User movement data can be collected at frequencies of up to 1000Hz, meaning that systems can take 1000 user measurements per second.
This can lead to intensive data collection of multiple characteristics from users that can allow the definition of a detailed description of characteristics and behaviours. Not only can these data collections contain multiple types of personal and possibly sensitive information, but XR devices can also combine this information to reveal or infer additional details about individual users (distance from the floor, for instance, can be used to infer the user's height). According to some authors, head position and movement can be used to infer neurological conditions such as attention deficit hyperactivity disorder, autism or dementia.
Finally, most VR services currently on the market require users to log in to the device, further increasing the risk of user profiling across different devices.
Such a high volume of data processing is difficult to reconcile with the principles of data minimising and purpose limitation.
- Unintentional disclosure of personal data
In VR, an avatar is a digital representation of a user or player within the virtual environment. Avatars can be customised to varying degrees, depending on the VR system or platform. Users have the ability to choose different appearances, clothing, and even gestures or expressions to personalise their virtual identities.
However, studies have shown that when configuring avatars for social VR, people tend to construct avatars that match their physical selves, reflecting their aesthetics, gender, race and age/maturity, increasing the risk of identification. There is also research indicating the possibility to correlate the movements of an avatar with data of users’ movement recorded whilst performing a set of movements in real life.
Users can become emotionally immersed in these virtual spaces, which they may be able to access through different devices using a single virtual identity. This may make them more likely to (unintentionally) disclose personal information in the immersive environment that they would not otherwise.

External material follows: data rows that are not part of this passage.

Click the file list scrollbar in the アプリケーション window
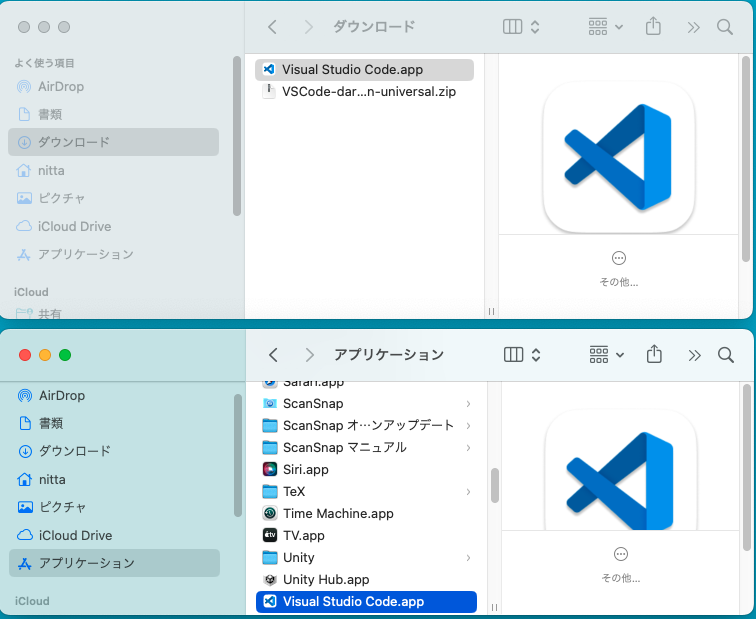The image size is (756, 619). click(494, 486)
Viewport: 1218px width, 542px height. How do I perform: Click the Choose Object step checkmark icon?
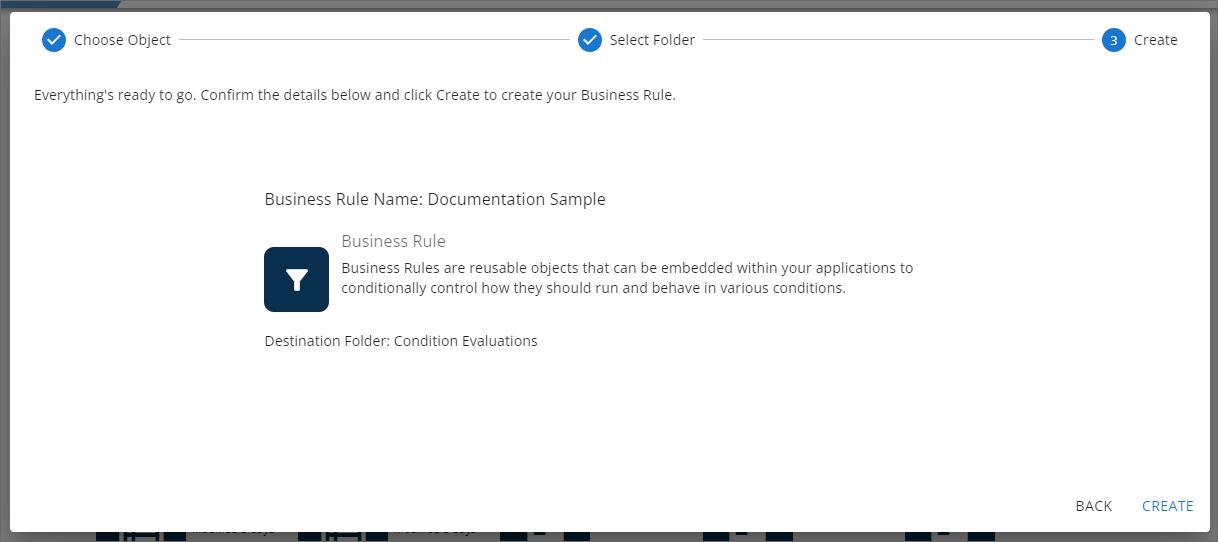(53, 40)
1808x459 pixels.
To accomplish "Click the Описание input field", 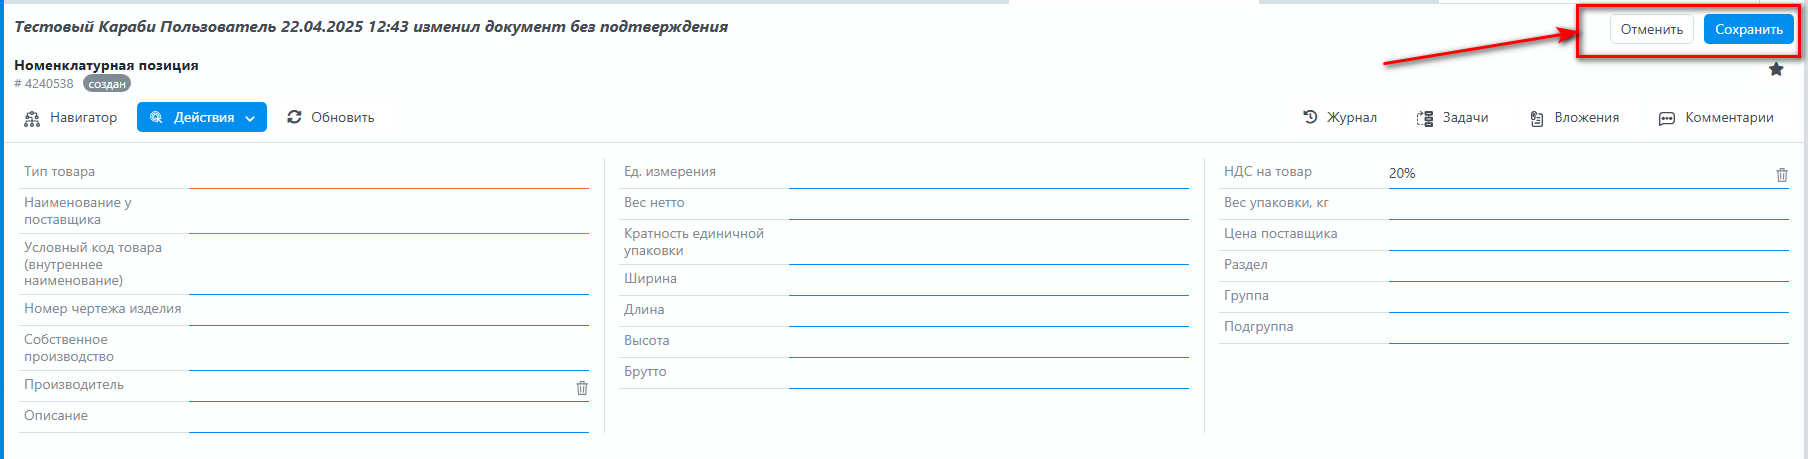I will pos(388,418).
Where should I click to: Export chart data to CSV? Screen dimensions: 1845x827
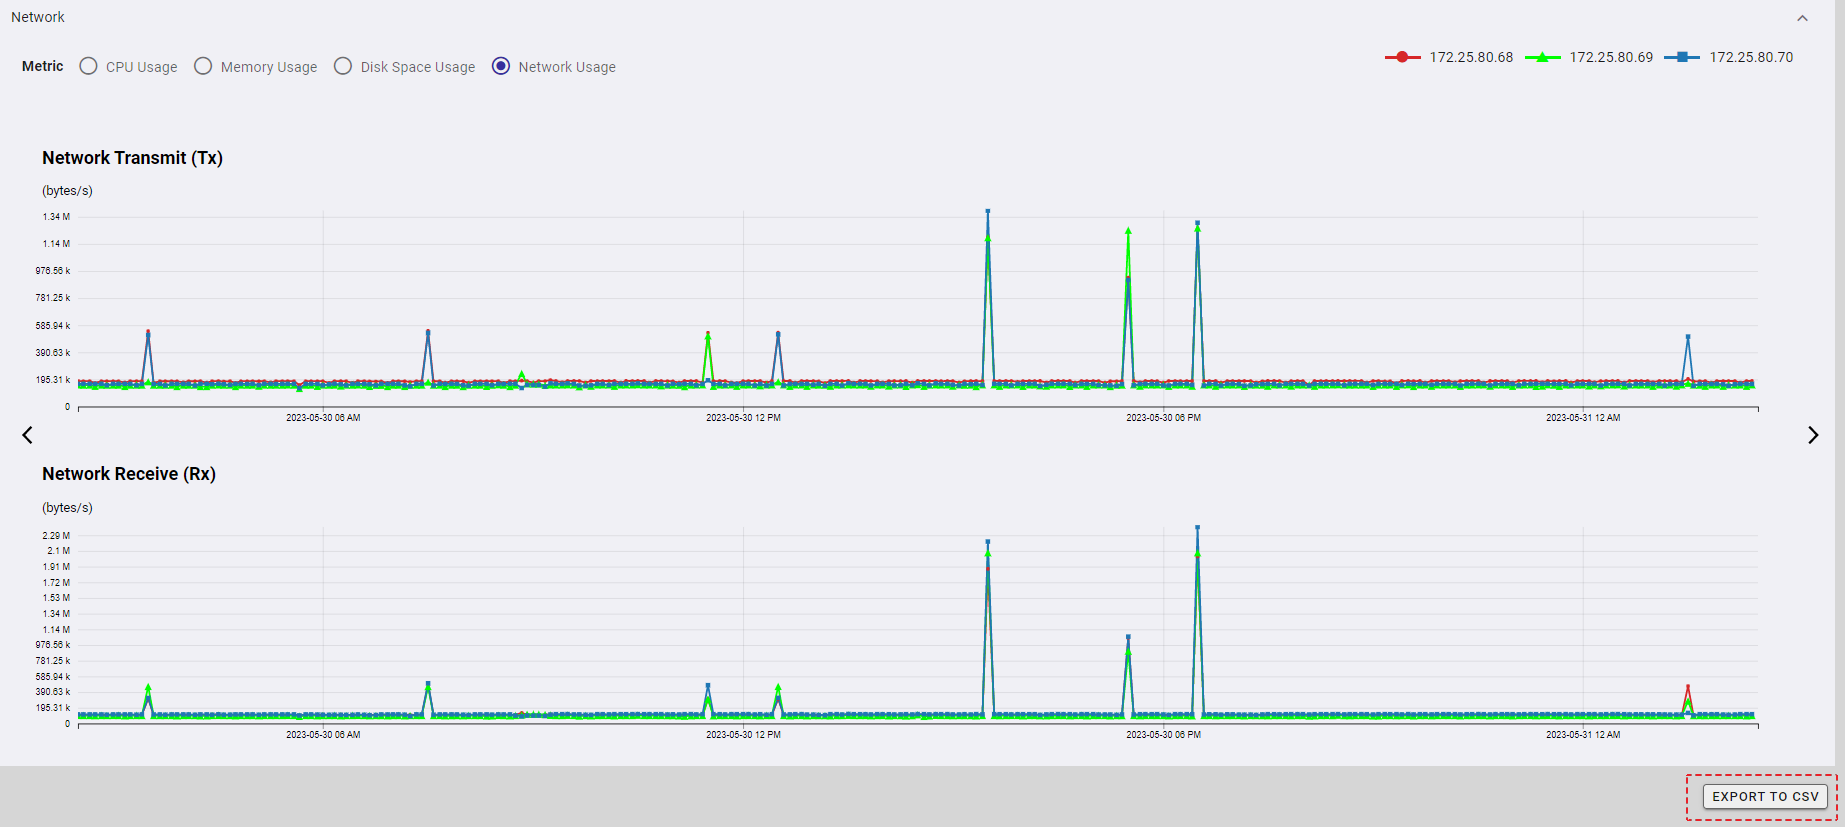(x=1764, y=796)
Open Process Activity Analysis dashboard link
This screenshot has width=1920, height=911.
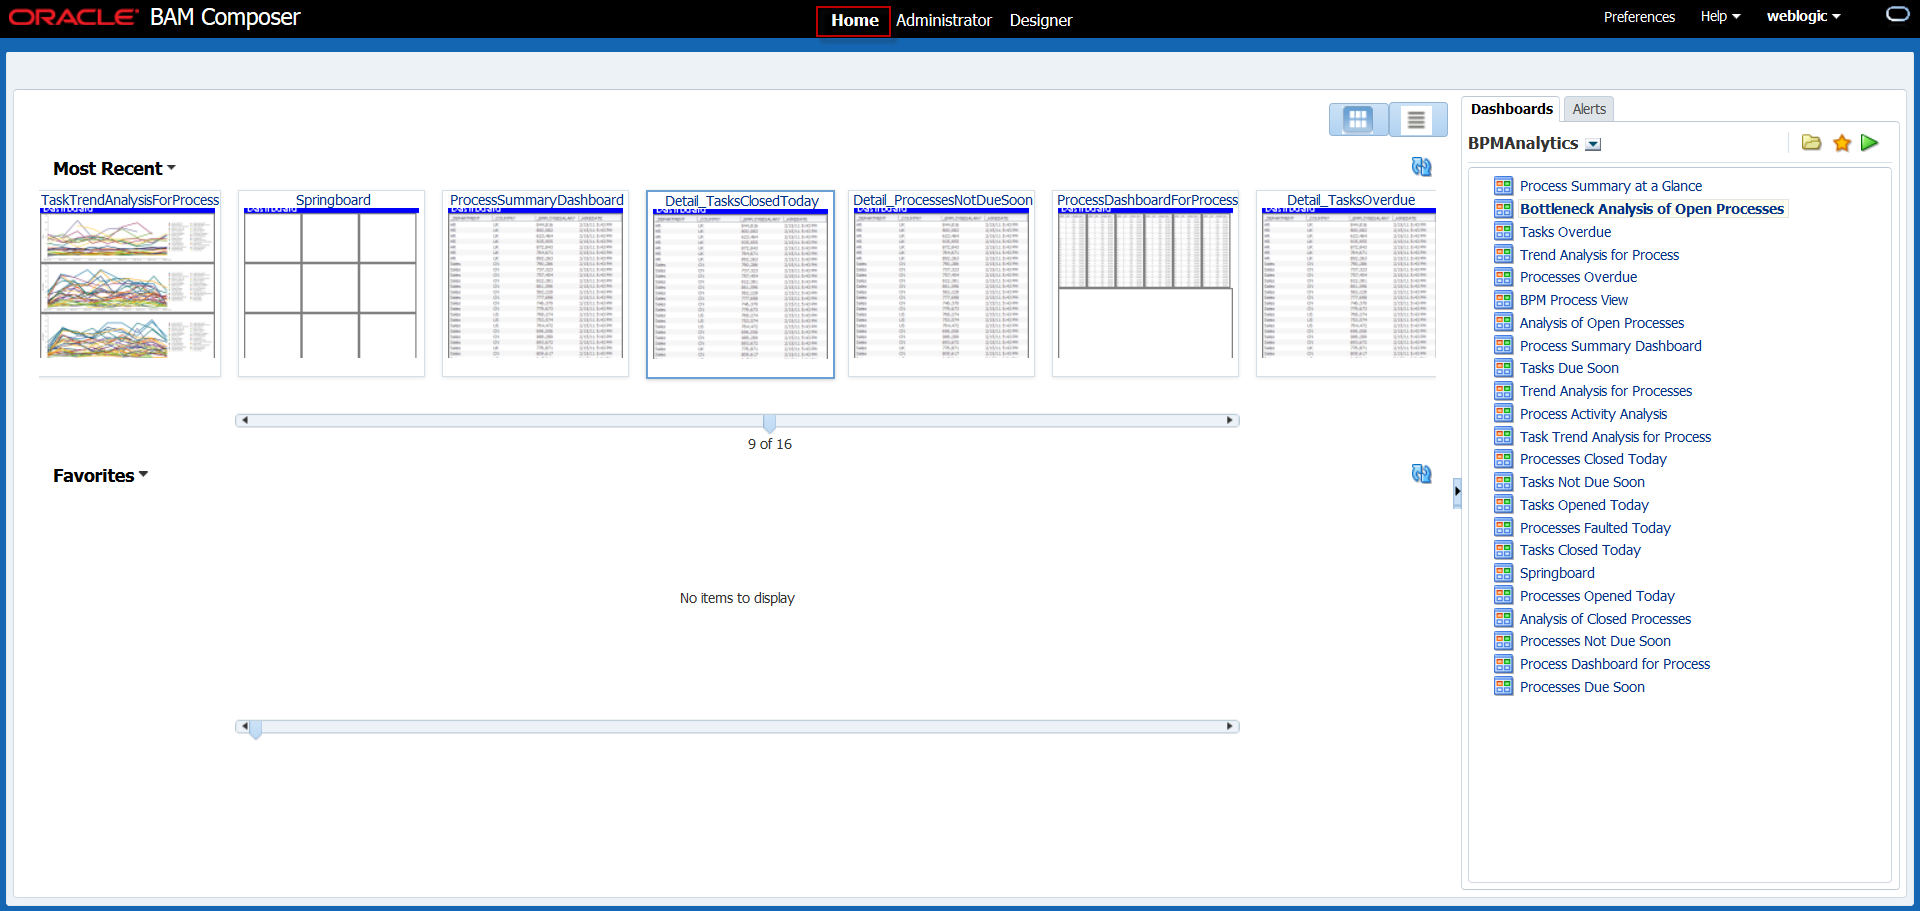pyautogui.click(x=1593, y=414)
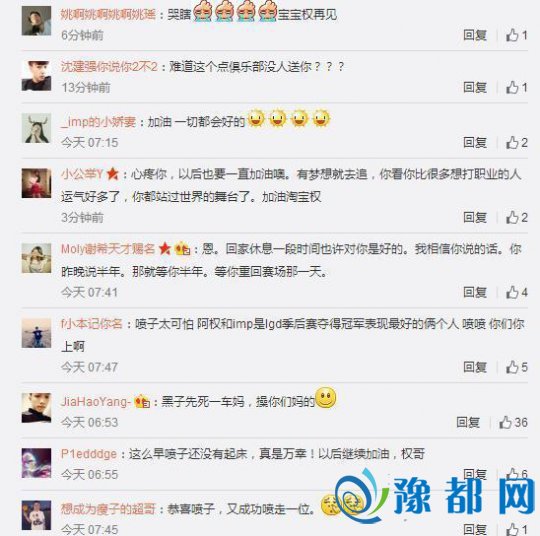Click thumbs-up on 小公举Y's comment
The width and height of the screenshot is (540, 536).
click(x=517, y=217)
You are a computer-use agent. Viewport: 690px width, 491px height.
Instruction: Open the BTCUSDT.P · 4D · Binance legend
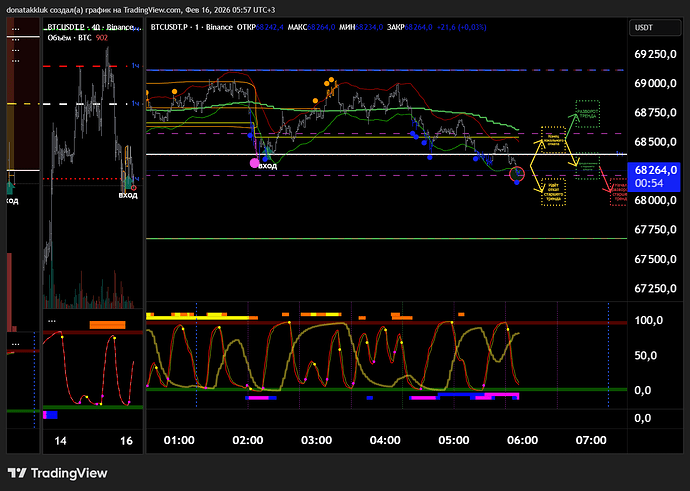90,27
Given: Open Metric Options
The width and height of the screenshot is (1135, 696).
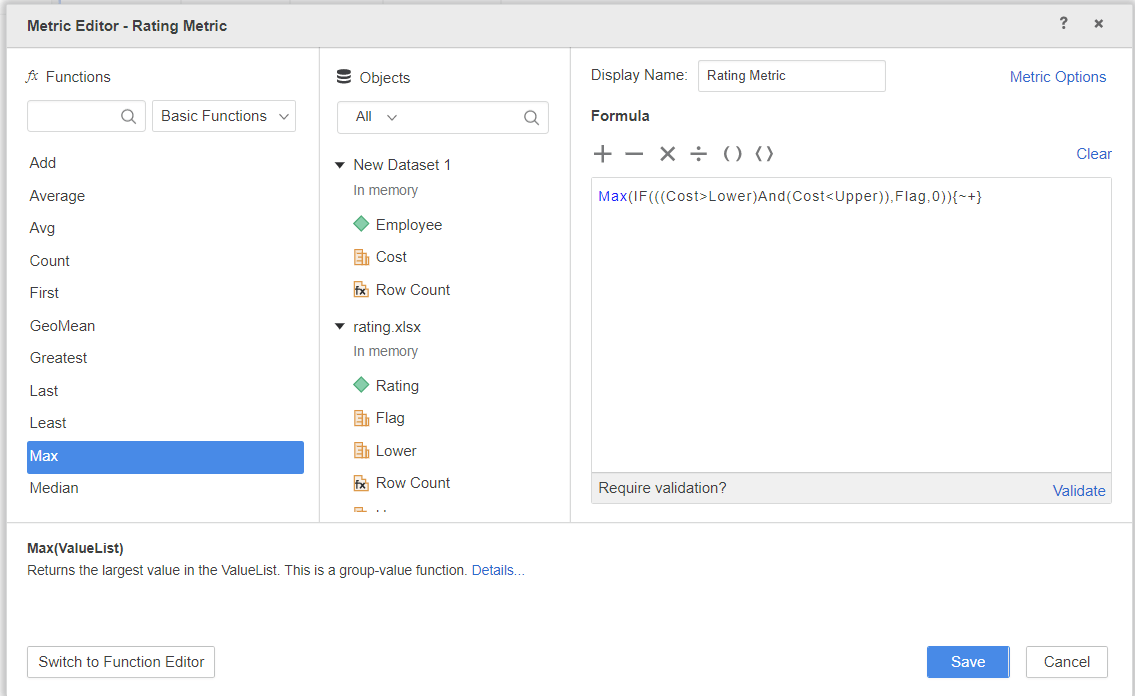Looking at the screenshot, I should [1057, 77].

Additionally, VR environments are evolving into complete virtual worlds with the persistence of the user's online actions over time (i.e. the state of the user's actions is preserved in the VR environment to replicate the physics of the real world). In such a scenario, there would be an increased risk of revealing personal data from the user’s online activities (e.g. activities reflecting political views or personal interests).
- Personal data collection from non-users
AR systems are designed to interact with the user's real environment. When in use, they can continuously collect video and sound from the user's surroundings, which may include other people who are not users and who are unaware of the data processing. This can lead to unauthorised collection of data from others.
Unauthorised data collection from the real environment may also occur in the case of VR, especially since some of the largest social media providers have shown interest in creating virtual reality environments that duplicate the real world we live in (i.e. an environment that replicates the physical objects and beings of the real world). Although still a concept, such an endeavour would require a massive collection of unauthorised personal data.
Suggestions for further reading:
- Dick, E. (2021). Balancing user privacy and innovation in augmented and virtual reality. Information Technology and Innovation Foundation
- Miller, M. R., Herrera, F., Jun, H., Landay, J. A., & Bailenson, J. N. (2020). Personal identifiability of user tracking data during observation of 360-degree VR video. Scientific Reports, 10(1), 17404.
- Roesner, F., Kohno, T., & Molnar, D. (2014). Security and privacy for augmented reality systems. Communications of the ACM, 57(4), 88-96.